Some of the most respected organizations and companies in their class have hired TOKY to build inspiring brands, imagine new websites, design sophisticated publications, undertake strategic research and analysis and create large-scale marketing and communications plans. Jay's work has been recognized recently by the AIGA Design Archives, the Webby Awards, Communication Arts, The American Advertising Federation and HOW.

02.05.13

Interactive Designer
Jay David

If you have a degree in what field is it? A BFA with an emphasis in graphic design.

Which design studio (or designer), other than yours, do you most admire? It’s hard to narrow this down, especially when it comes to interactive design since the landscape changes so fast. I admire any agency or individual that consistently puts out smart work that keeps everyone off-balance—any agency that makes me wonder how they did it (or how they got it past a client).

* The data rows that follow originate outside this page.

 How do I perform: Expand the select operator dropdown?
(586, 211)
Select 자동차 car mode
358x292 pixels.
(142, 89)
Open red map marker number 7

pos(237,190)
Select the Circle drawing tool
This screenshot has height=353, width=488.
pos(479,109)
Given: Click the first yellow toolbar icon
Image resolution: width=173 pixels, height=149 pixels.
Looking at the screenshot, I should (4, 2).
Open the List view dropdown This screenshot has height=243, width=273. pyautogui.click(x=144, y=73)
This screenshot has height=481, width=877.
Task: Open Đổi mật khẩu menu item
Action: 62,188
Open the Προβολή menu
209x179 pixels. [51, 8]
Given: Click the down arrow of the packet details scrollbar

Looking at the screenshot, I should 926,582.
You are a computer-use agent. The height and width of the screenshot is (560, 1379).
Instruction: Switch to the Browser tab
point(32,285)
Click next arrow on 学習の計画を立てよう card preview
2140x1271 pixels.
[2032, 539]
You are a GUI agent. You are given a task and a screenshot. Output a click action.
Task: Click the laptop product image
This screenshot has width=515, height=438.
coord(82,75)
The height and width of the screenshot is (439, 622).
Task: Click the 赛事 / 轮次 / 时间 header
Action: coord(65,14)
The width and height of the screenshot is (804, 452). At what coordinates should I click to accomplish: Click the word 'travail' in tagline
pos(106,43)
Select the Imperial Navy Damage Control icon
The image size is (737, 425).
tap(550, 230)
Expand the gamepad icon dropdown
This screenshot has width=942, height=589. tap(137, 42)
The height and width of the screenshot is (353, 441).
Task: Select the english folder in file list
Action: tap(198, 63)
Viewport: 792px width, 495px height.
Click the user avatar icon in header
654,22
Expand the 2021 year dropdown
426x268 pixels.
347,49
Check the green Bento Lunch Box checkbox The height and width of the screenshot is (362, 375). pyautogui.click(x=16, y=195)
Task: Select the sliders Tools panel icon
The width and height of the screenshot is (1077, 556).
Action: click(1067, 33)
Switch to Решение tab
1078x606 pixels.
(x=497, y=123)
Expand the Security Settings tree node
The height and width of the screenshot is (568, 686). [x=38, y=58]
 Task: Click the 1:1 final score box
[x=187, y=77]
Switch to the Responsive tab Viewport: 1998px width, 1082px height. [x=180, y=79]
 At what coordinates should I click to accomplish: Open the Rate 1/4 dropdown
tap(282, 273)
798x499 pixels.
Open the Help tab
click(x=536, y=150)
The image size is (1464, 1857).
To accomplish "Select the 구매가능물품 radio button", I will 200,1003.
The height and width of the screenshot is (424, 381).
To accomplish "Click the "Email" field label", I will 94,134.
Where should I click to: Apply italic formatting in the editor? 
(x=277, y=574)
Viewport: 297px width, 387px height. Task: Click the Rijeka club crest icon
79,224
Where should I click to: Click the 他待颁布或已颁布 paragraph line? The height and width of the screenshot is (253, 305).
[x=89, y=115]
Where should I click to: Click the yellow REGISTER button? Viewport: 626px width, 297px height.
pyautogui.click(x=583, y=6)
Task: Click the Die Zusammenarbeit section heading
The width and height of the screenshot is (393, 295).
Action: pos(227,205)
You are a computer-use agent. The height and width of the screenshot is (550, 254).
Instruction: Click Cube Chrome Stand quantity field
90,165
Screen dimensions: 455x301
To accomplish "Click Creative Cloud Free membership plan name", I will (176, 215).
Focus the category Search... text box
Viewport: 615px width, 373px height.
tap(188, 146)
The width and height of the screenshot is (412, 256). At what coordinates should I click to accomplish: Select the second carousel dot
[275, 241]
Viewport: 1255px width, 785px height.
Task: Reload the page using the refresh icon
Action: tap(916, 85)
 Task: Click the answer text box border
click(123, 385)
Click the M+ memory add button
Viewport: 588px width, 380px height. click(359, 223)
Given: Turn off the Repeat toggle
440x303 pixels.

What’s the strangest request you’ve received from a client? It involved the Photoshop airbrush tool in neon green, on top of a series of JPGs.

If you weren’t working as a designer what would you be doing? Traveling to new places and trying to make a living out of it.

What well-known identity is most desperately in need of a redesign? GAP. After the backlash of the last redesign, it would be an incredible challenge for any agency to roll this out well.

From where do your best ideas originate? The more time spent deep-diving into research usually results in the best ideas, and also the least frustrating design experience.

How do you overcome a creative block? Ignore Twitter.

What’s your dream project (not client, but project)? I love most projects where I’m directly involved in defining the brand, rather than styling an already-established identity. It could be anything from helping build the identity and experience for a small museum or online art catalog to helping establish an entire city.

Do you have creative outlets other than graphic design? I go in-and-out of hobbies all the time: from film photography, to letterpress, to collecting historic photography, to rehabbing historic homes.

What’s your approach to balancing work and life? Surround yourself with trustworthy, passionate people who care about the same things you do... then, even when that line is a little blurry, life isn’t so bad.

What product/gadget can you not live without? Lately I’ve been emotionally tied to Clear for the iPhone. There’s something magical about hearing that sound when you complete a task.

What’s your favorite quote? “I think what I feel fortunate about is that I am still astonished—things still amaze me. And I think that’s a great benefit of being in the arts, where the possibility for learning never disappears; where you basically have to admit you never learn it.” —Milton Glaser

Do you have any advice for people just entering the profession? Stay passionate about consuming as much information as you can throughout your entire career. Constantly evolve and challenge everything that starts to become routine.

What’s one thing you wish you knew when you started your career? There are so many other complexities to this profession that take practice; simply designing something that looks good is just one small part. I wish I would have known what clients are really like (worst case scenarios included).